What is expected | Report the lines of the data below that contain the string "Click".
---
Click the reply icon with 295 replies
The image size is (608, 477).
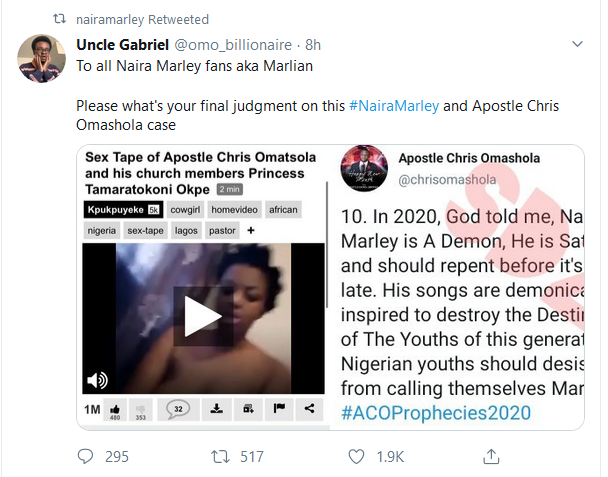(x=86, y=456)
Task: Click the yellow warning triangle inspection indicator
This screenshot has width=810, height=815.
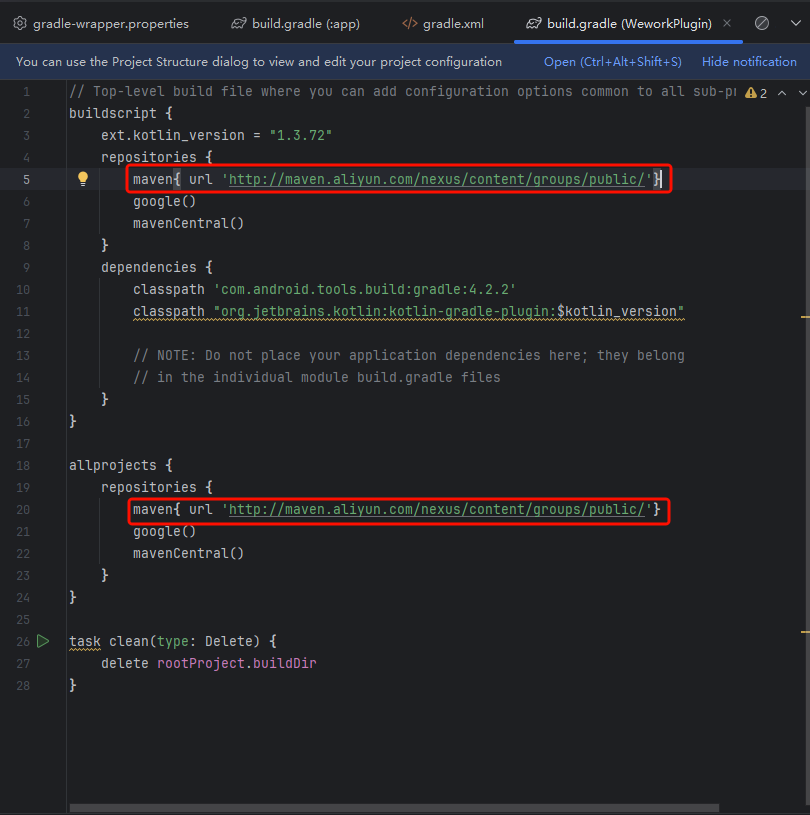Action: 750,93
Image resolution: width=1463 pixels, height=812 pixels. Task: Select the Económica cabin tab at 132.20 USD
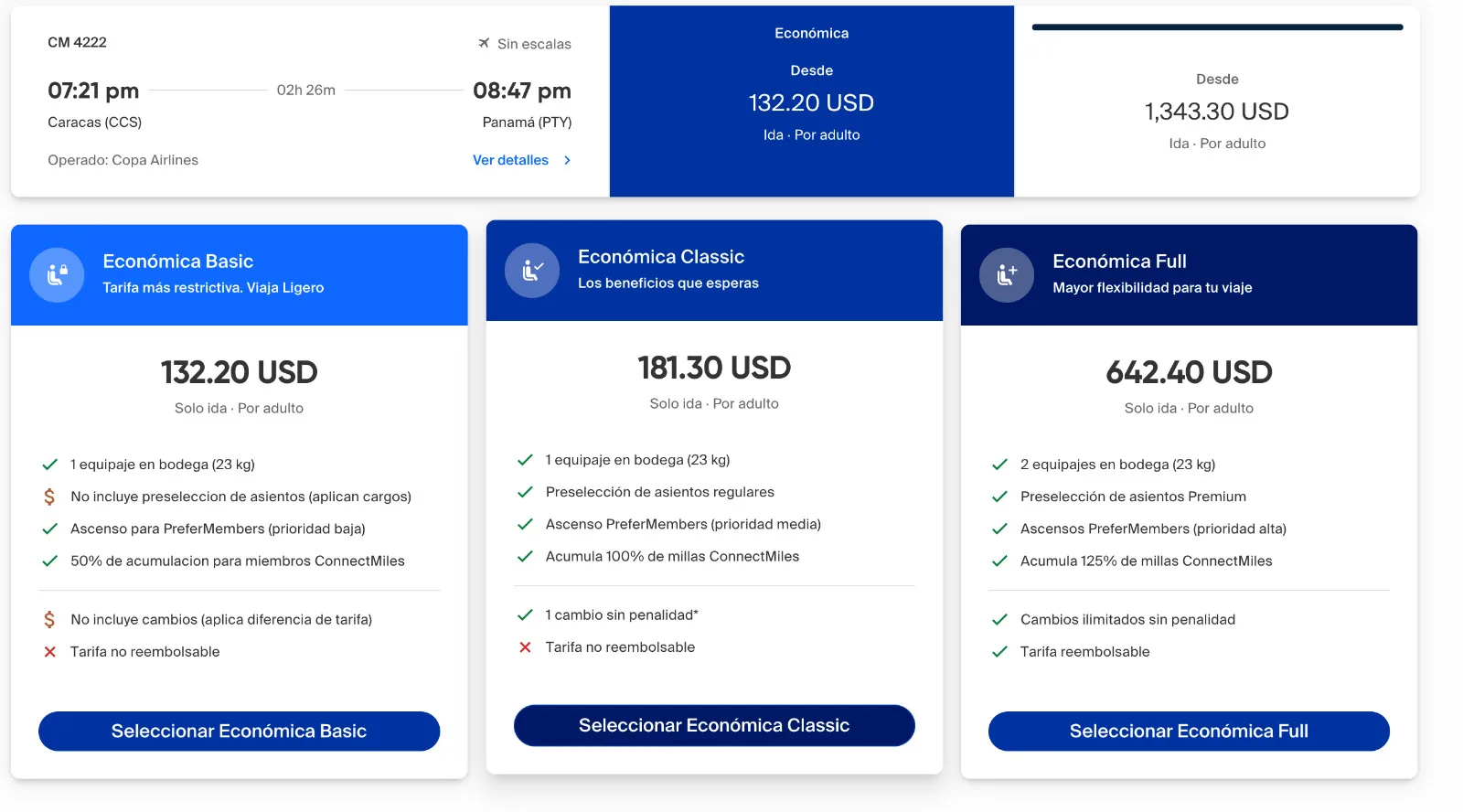(x=811, y=101)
---
Response area |
Click the reply icon with 295 replies
Task: Click the yellow warning triangle inspection indicator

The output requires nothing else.